Very firmiliar with "terms" like these....very. For lack of a better word It's impersonal, or less close, more business like... hell I don't know what word to use to describe it, but I hear the same old blah blah blah too. Just words from someone who will do and say whatever to try to distance themselves and not feel and deal with what she needs to.
Quote:
Then she closes her email with "Thanks. I hope you are doing well."
It's a remark like that that makes me second guess myself. If this is an MLC, she shouldn't give a rat's @$$ whether I'm doing well or not, right?

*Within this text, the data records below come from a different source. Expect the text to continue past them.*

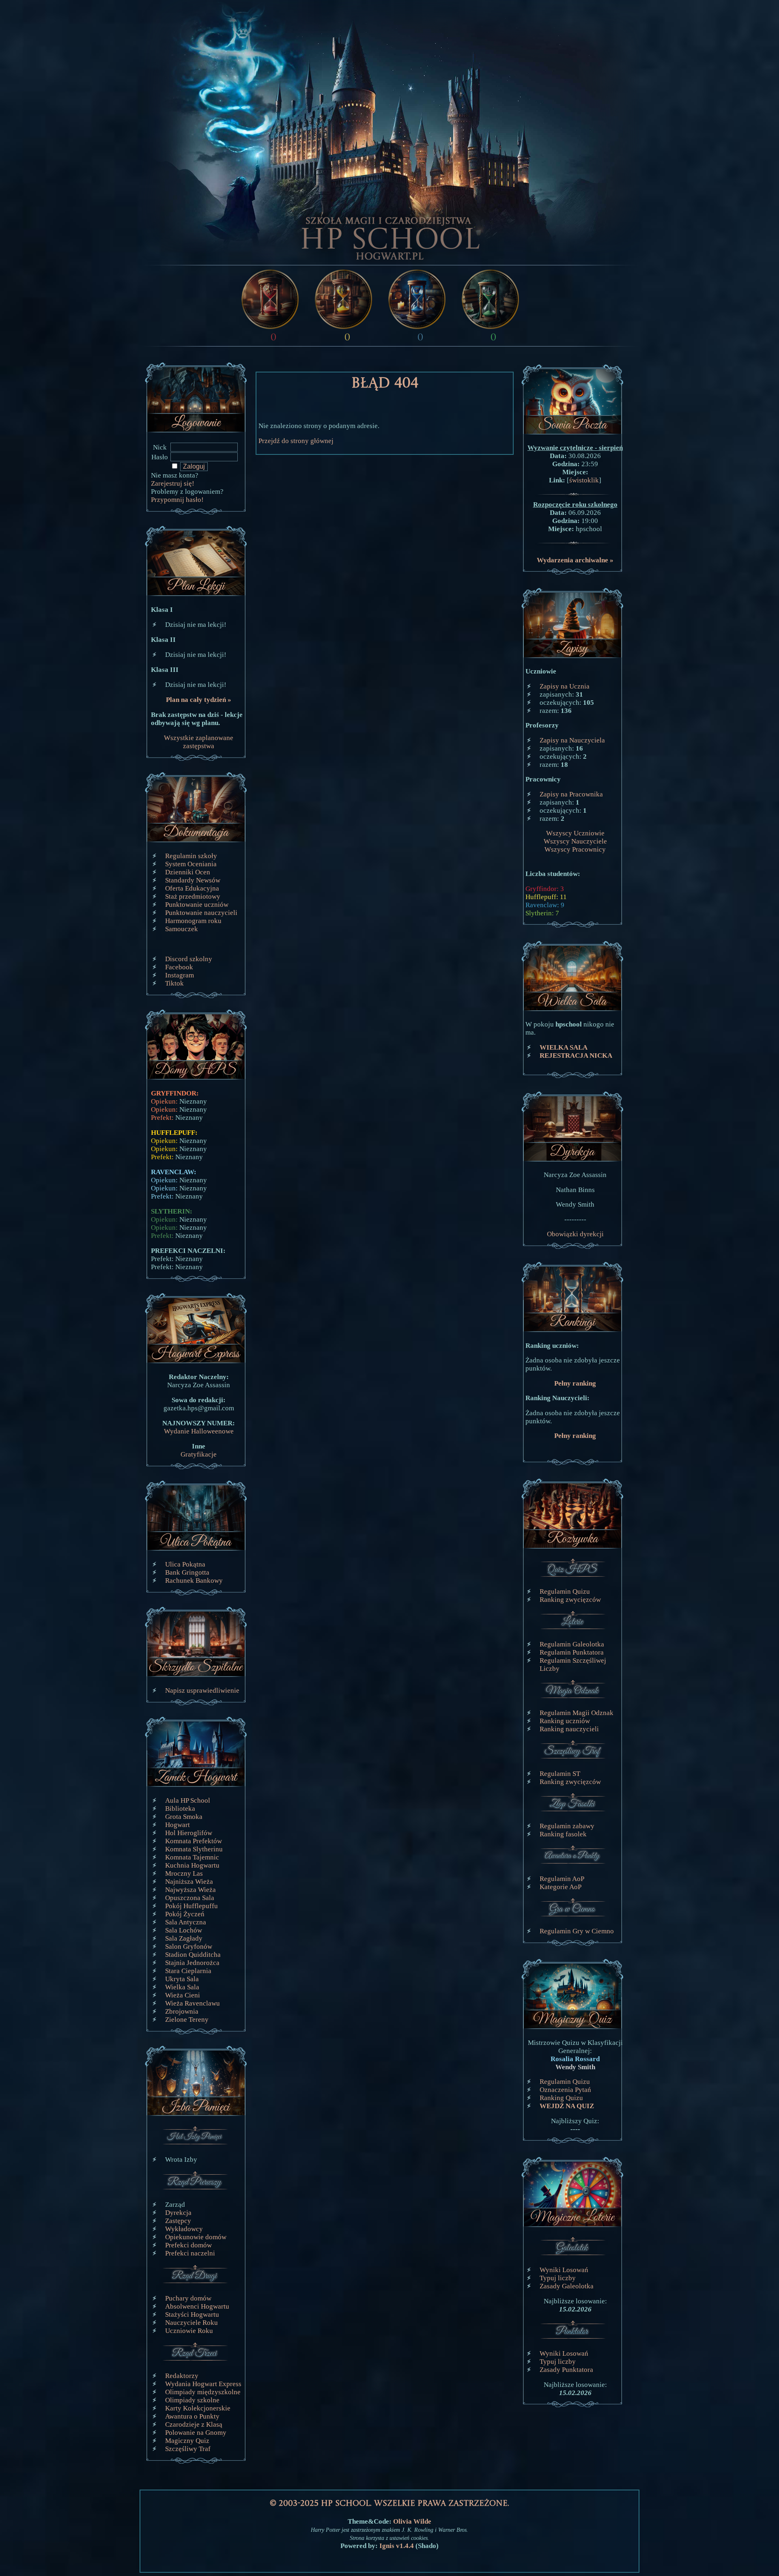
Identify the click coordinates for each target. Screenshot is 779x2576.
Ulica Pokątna (185, 1564)
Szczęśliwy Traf (188, 2449)
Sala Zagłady (183, 1938)
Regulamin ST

Jimbo?? C'mon now. Are you telling me one sentence in an email is going to cause you question all this. How many other signs are you forgetting right now? AND btw My mlc'er opens her emails with the EXACT same phrase often.
Quote:
I am so tired. I am tired of second guessing myself. Tired of feeling like I'm getting on my feet emotionally, only to have something like this prove me wrong. I just don't want to see her. It hurts. I'm so tired of thinking about this. I'm tired of dreaming about her. I'm tired of living in fear and pain. Why can't I just f-ing move past this?
What's going on here?? Jimbo the journey is not unlike the mlc'ers in some ways. It's very cyclical. I have been having a rough way to go too lately. I noticed a patteren a while back and Mach called it too. Something needs to change, perspective, actions, whatever it may be something needs to change.
The pattern that seems to take place with me is, when I am down, questioning, confused or angry it means soon I"ll be moving ahead, working through my emotions or processing all of this. When you get through this and you will, you will be in a stronger, more peaceful place and the picture becomes even more clear.